Didalam situasi di negara-negara yang sedang mengalami transisi demokrasi tersebut, institusi kepolisian menghadapi tantangan berupa ofensifitas otoritas militer yang menginginkan agar kepolisian berada di bawah struktur militer. Fenomena ini sendiri pernah terjadi di Indonesia dimana Polri selama puluhan tahun merupakan bagian dari ABRI (Angkatan Bersenjata Republik Indonesia) yang kini berubah nama menjadi TNI (Tentara Nasional Indonesia).

Buku ini banyak mengulas terkait persoalan proses dan posisi kepolisian pada perubahan politik, serta berbagai kendala yang melingkupinya. Pada bagian pertama, penulis membahas persoalan institusi kepolisian secara umum yang banyak terjadi di negara-negara berkembang yang sedang mengalami fase transisi demokrasi. Menurut Goldsmith, secara khusus menegaskan bahwa faktor tingkat kepecercayaan publik bagi institusi kepolisian sangat menentukan tingkat akseptabilitas politik lembaga tersebut dalam sistem politik yang sedang berubah.

Secara garis besar penulis membedakan posisi institusi kepolisian dalam negara otoriter dengan negara demokrasi. Didalam negara-negara otoriter, peran dan posisi lembaga kepolisian hanya menjadi alat kekuasaan pemerintah yang berkuasa. Dalam kondisi begini, biasanya militer baik secara personal maupun kelembagaan mampu mengambil peran yang lebih strategis daripada kepolisian. Bahkan pada kondisi tertentu, lembaga kepolisan hanya menjadi sub-ordinate dari kekuasaan militer. Situasi ini pernah terjadi di Indonesia semasa era Soeharto berkuasa 32 tahun.
                                                                 
Sebaliknya pada negara-negara demokrasi, posisi lembaga kepolisian bukanlah sub-ordinate dari kekuasaan militer sebagaimana yang terjadi dalam berbagai model sistem negara-negara otoriter. Dalam sistem negara-negara demokrasi, posisi lembaga kepolisian umumnya sederajat dengan militer. Militer sulit untuk berusaha mengkooptasi institusi kepolisian karena adanya pengawasan secara langsung oleh publik maupun oleh parlemen.
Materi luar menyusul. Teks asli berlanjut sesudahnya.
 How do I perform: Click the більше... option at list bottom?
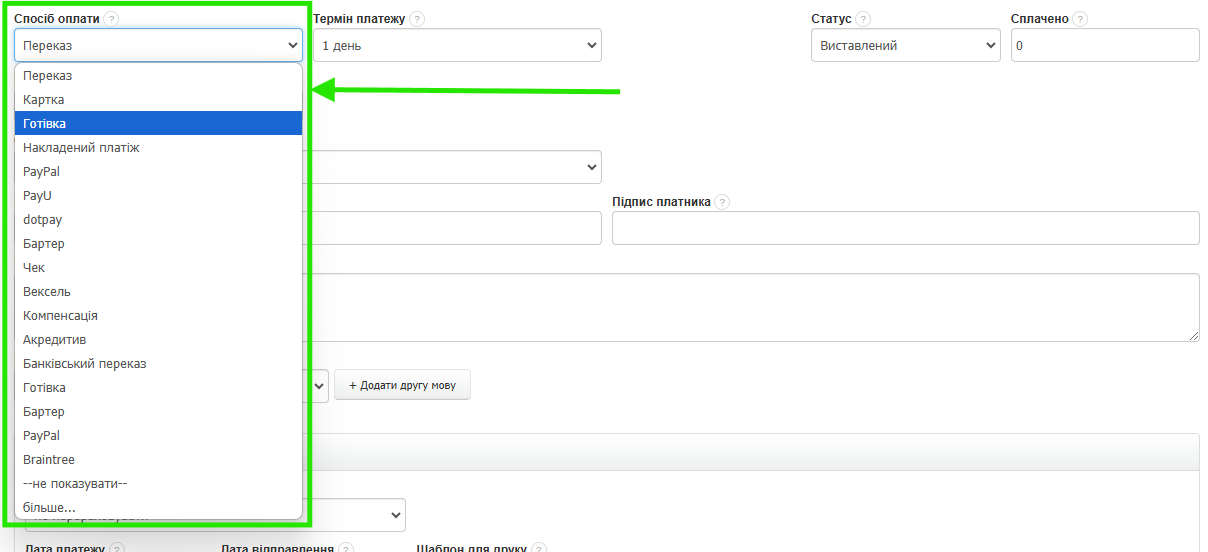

Mulai bagian kedua, penulis secara khusus mulai memasuki wilayah persoalan institusi kepolisian di negara kita, Polri. Berdasarkan UU No 2 Tahun 2002 Tentang Polri, UU No 3 Tahun 2002 Tentang Pertahanan Negara, UU No 34 Tahun 2004 Tentang TNI, sudah ada pembagian wilayah kewenangan yang jelas antara TNI dan Polri. Tugas dan wewenang Polri terbatas pada penegakan hukum dalam bingkai Keamanan Dalam Negeri (Kamdagri), sedangkan tugas dan wewenang TNI terkait dengan pertahanan negara.            
 
Namun perkembangan ancaman keamanan membuat dikotomi kewenangan Polri dan TNI justru menuai persoalan baru. Menurut penulis, sangatlah sulit memilah mana yang sekedar ancaman terhadap keamanan dalam negeri atau pertahanan negara. Sebagai contoh, ancaman terorisme, perdagangan manusia, dan narkoba telah melibatkan jaringan internasional. Ancamannya pun bukan sekedar keamanan dalam negeri, tetapi juga telah menyangkut pertahanan negara. Ini adalah tantangan yang perlu dicarikan jalan keluarnya kedepan sehingga bisa tercapai sinergi yang baik antara TNI dan Polri.  
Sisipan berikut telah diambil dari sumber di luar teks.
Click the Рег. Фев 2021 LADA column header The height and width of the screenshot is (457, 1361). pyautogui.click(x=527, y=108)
                                                                                              
Bagian selanjutnya, barulah penulis membedah persoalan internal di tubuh Polri sendiri. Penulis sesungguhnya tidak menafikan pencapaian-pencapaian positif yang telah ditelurkan Polri seperti perbaikan layanan publik berupa layanan SIM Corner, SIM keliling, dan berbagai pelayanan publik yang lain. Hanya saja Polri belum mampu memperbaiki pencitraan di mata publik sebagai institusi yang bersih. Kegagalan ini menurut penulis, sedikit banyak juga dipengaruhi kinerha kehumasannya yang belum mampu membangun pencitraan yang bersifat pembuktian.